Ah, yes. That must be why net immigration last year was over a quarter of a million. But then, you want the whole world to come in.
Brexit is a contributing factor. It's also true that half the French didn't turn up for work and the EU still have a punishing attitude to the UK.
Of course it's a factor, that and the infrastructure not being bothered with. I wonder why its still so busy now that the French are fully manning their stations. I'm sure we can and will find someone else to blame
I’m sure she must be a parody? Surely? (what’s with all this ‘radio’ nonsense… I thought we both referred to it as the ‘wireless’?)
Waiting times are down now the French are working.

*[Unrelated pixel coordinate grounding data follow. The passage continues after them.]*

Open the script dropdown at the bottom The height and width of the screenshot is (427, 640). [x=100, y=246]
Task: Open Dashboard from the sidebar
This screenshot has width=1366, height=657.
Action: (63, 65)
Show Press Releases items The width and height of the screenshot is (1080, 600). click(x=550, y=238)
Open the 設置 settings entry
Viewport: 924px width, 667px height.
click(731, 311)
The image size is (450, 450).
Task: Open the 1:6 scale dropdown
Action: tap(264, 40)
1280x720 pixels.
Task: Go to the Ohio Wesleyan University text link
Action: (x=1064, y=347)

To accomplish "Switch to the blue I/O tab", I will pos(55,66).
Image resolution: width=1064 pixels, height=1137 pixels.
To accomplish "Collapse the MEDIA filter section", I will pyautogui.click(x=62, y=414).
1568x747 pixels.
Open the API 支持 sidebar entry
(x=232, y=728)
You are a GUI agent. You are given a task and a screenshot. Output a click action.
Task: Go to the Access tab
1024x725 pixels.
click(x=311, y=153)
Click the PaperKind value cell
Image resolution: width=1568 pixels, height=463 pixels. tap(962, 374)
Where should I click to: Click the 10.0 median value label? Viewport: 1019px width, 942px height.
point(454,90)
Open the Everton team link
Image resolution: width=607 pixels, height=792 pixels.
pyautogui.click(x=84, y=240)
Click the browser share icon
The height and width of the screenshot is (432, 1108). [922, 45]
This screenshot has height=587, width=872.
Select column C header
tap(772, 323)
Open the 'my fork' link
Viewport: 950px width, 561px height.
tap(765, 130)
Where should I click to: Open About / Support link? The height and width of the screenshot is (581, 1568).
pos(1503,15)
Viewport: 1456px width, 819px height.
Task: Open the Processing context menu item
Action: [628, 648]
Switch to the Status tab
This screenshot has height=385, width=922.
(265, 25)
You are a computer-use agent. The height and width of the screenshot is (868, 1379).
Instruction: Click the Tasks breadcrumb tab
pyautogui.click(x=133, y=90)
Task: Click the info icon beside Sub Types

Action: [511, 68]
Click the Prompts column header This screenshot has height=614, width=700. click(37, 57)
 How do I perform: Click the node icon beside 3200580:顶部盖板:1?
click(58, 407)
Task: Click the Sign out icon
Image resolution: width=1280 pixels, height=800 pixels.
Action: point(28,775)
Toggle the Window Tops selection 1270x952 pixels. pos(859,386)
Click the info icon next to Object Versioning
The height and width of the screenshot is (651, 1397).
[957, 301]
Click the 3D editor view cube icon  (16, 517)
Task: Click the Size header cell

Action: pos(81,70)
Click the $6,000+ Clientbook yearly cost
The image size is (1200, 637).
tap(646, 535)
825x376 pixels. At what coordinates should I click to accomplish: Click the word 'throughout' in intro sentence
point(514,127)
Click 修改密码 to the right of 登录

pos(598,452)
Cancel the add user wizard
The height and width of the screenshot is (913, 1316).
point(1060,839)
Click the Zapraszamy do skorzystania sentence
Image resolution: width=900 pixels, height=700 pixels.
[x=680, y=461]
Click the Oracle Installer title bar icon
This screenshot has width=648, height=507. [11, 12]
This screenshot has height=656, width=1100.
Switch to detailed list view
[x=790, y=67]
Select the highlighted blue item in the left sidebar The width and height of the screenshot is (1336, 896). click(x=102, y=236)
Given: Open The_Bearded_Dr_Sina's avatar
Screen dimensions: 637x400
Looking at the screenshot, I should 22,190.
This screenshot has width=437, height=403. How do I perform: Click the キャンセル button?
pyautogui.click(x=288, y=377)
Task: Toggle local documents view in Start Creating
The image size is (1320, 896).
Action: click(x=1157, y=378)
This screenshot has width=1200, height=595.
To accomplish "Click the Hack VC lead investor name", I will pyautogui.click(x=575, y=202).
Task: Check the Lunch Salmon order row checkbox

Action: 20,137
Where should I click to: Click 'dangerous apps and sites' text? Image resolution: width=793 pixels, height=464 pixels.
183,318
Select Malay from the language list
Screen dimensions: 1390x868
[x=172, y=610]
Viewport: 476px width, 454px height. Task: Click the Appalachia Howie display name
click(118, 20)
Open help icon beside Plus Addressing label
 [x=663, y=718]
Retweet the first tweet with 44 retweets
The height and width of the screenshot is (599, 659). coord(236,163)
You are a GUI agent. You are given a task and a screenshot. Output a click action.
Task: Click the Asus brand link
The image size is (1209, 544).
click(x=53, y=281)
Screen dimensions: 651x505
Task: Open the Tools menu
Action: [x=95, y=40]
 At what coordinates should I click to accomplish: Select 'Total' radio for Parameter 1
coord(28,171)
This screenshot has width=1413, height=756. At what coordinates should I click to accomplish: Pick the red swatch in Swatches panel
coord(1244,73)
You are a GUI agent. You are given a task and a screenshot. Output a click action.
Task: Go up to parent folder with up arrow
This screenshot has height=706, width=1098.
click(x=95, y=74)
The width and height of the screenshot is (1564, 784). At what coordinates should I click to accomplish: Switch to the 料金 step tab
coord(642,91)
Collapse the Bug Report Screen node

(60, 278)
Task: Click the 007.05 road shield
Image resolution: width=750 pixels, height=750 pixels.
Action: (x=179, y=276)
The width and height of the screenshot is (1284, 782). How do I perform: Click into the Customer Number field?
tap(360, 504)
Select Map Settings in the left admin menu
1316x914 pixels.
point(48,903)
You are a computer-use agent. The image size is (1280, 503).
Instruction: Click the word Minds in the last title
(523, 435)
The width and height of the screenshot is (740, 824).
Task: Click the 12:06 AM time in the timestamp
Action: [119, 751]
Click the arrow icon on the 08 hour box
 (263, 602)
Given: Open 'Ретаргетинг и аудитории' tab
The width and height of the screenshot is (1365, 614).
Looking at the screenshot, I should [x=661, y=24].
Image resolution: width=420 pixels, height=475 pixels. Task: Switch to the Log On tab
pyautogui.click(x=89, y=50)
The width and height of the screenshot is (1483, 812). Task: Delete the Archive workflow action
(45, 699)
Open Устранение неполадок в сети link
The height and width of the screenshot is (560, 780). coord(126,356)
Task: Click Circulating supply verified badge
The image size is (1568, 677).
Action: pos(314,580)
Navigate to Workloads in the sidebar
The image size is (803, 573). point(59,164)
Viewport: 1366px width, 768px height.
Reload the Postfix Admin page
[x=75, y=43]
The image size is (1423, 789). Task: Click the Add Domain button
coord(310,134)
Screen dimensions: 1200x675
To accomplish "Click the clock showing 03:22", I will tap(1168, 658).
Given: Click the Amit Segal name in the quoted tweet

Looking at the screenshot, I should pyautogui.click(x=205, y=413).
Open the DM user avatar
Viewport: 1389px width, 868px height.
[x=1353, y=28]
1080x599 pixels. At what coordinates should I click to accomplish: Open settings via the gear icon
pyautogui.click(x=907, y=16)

Queues on the busiest vacation days of the year will be reduced when passport control is computerised and people realise there are departure ports available (Southampton, Plymouth etc) other than Dover and Folkestone.
Uk border officials in Calais don't commute daily. They work long shift patterns and stay in local French hotels
The whole world doesn’t want to live here. It’s a stupid gammon argument to justify **** immigration policies which ignore the fact we have an ageing indigenous population.
Yeah, that's the wokies argument. But Uk population in 1950 was 50 million. Now it's 67.5 m. How do you fit that into your argument?
This isn’t a densely-populated country. If successive governments hadn’t used immigration as a weapon and had focussed on the infrastructure required for a population growing under 0.5% per year then it wouldn’t be an issue.
The south-east of England is highly densely populated, and England is beaten in Europe only by the Netherlands which has become one big suburb. At the moment we are taking immigrant totals the size of the city of Birmingham every 3 or 4 years.
Brits are now third parties re EU. So the time taken processing passports and wet stamping is a bit longer, though computerisation will reduce this. In return, we don't have to pay £10 billion service fees each year and EU citizens do not have a legal right to come and live here.